Mais dans les faits, elle s’accompagne d’une forte inflation et d’une contrainte qui fait grincer : la répartition du budget entre les trois enseignes ne sera plus décidée par l’agence ou par la marque, mais par Valiuz. Et cette ventilation ne dépendra pas des parts de marché de la marque… mais de l’inventaire disponible chez chaque retailer.
“On m’enlève l’une de mes prérogatives, celle de recommander le meilleur mix média à mon client - et on le fait, en plus, pour permettre à Valiuz d’optimiser son remplissage”, déplore un acheteur, inquiet de voir cette logique s’imposer.
“On m’a fait comprendre qu’on pourrait m’imposer de mettre 67% chez Intermarché, 30% chez Auchan et 3% chez ChronoDrive, abonde un autre. Le problème, c’est que mon client n’acceptera jamais un tel ratio, vu le poids réel d’Auchan dans ses ventes.”
Les marques qui souhaiteraient s’affranchir de cette logique n’auront pas, non plus, la tâche facile : elles devront s’acquitter d’un supplément de 20% sur le CPM pour pouvoir acheter en stand-alone. Un surcoût qui passe d’autant plus mal que la fusion avec Infinity Advertising, la régie des Mousquetaires, s’accompagne déjà d’une hausse tarifaire.
Compter + 22% pour les formats phares d’Intermarché et Auchan, Diptyque et Sword, désormais baptisés “Shelf Impact” dans l’offre bundle.

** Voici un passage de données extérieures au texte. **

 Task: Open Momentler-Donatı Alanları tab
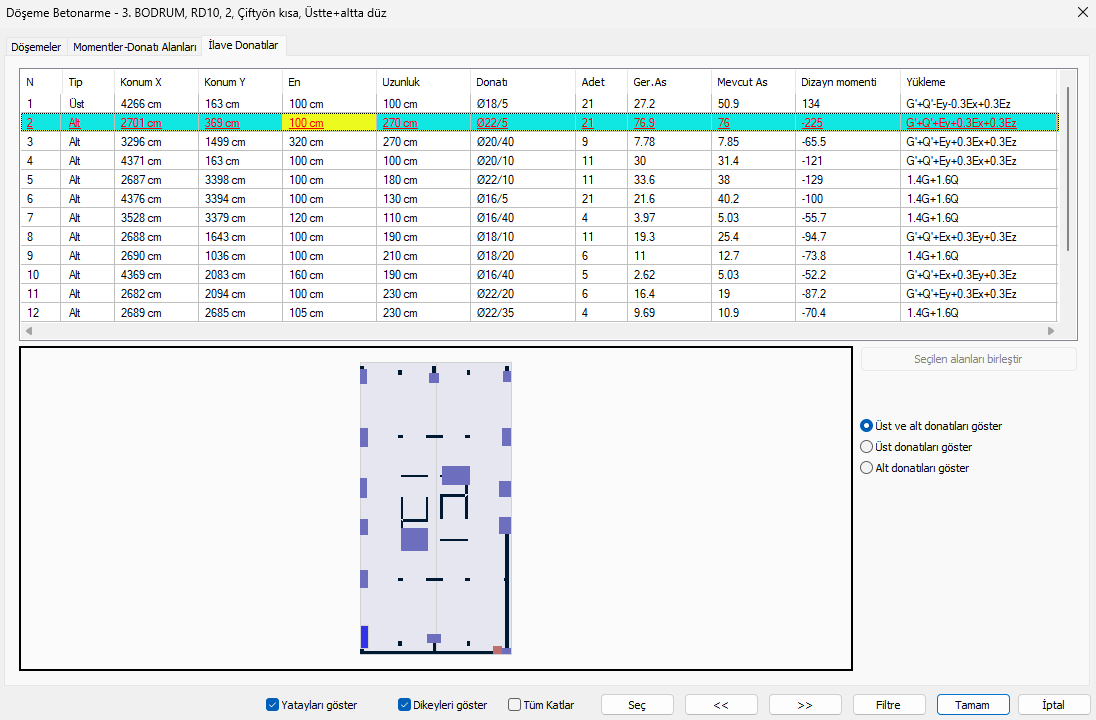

Ce qui donne, pour le stand-alone, une inflation totale de 44 %. “Comment justifier ça à nos clients alors que les chaînes TV augmentent de 2 ou 3 % ?”, s’étonne un autre acheteur.

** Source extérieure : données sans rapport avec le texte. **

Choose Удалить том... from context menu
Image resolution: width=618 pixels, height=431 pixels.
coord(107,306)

Même si le retail media échappe souvent aux négociations du procurement, les annonceurs scrutent désormais les tarifs de près. Nos acheteurs sont unanimes : “les 27 % de parts de marché cumulées d’Intermarché, Auchan et ChronoDrive sur le drive ne suffisent pas à légitimer de telles hausses”.
Ils estiment, par ailleurs, qu’il devient “impossible d’être compétitif côté ROAS à de tels niveaux de prix”. En conséquence, certains prévoient déjà de revoir leurs arbitrages. “Ils prennent le risque d’être dépriorisés dans les budgets”, avance l’un d’entre eux. “On va investir ce qu’on avait prévu, mais pas plus. Et si des budgets tombent en Q4, on ira plutôt chez ConsoRégie ou Unlimitail”, prévient un autre.
Vous l’aurez compris, les réactions sont vives. “Ils nous mettent un peu le couteau sous la gorge, en nous disant que tout se remplit très vite et en pensant qu’on n’échange pas entre nous”, peste un autre. “Je comprends leur volonté de défendre la valeur, ajoute un acheteur, mais pas en prenant les gens en otage… à moins de s’appeler Leclerc !”
Le deuxième sujet de crispation, c’est la fin annoncée du mode self-service pour l’inventaire d’Intermarché. Jusqu’ici, les agences pouvaient piloter directement leurs campagnes “sponsored products” via la techno Octopia. Ce ne sera plus le cas : “On nous a expliqué que, dans un souci d’alignement avec Auchan, Intermarché repassait sur un modèle de managed services”, explique un acheteur.
C’est donc le retard pris par Auchan dans le déploiement d’une plateforme self-service faite-maison (initialement prévue pour le second semestre 2025 mais pas encore concrétisée) qui explique ce retour en arrière. Un retour en arrière qui aura des conséquences financières pour certaines agences médias. “On a doublé nos ROI en passant du managed au self chez Octopia et Carrefour”, témoigne un acheteur qui rappelle que la gestion directe permet de gagner entre 20 et 30 % de productivité et d’améliorer significativement les performances.
Conscient de tout cela, Valiuz, qui n’a pas répondu à notre sollicitation, espère pouvoir rétablir la situation courant 2026 et ainsi proposer du self-service sur tous ses inventaires. Le retailer paie néanmoins une accumulation de “mauvaises nouvelles” qui ne doit pas empêcher les parties concernées de renouer le dialogue, assurent les agences. “Il y aura bien sûr des négociations en one-to-one, mais il faut que Valiuz comprenne que les agences sont alignées sur ce sujet”, conclut un acheteur.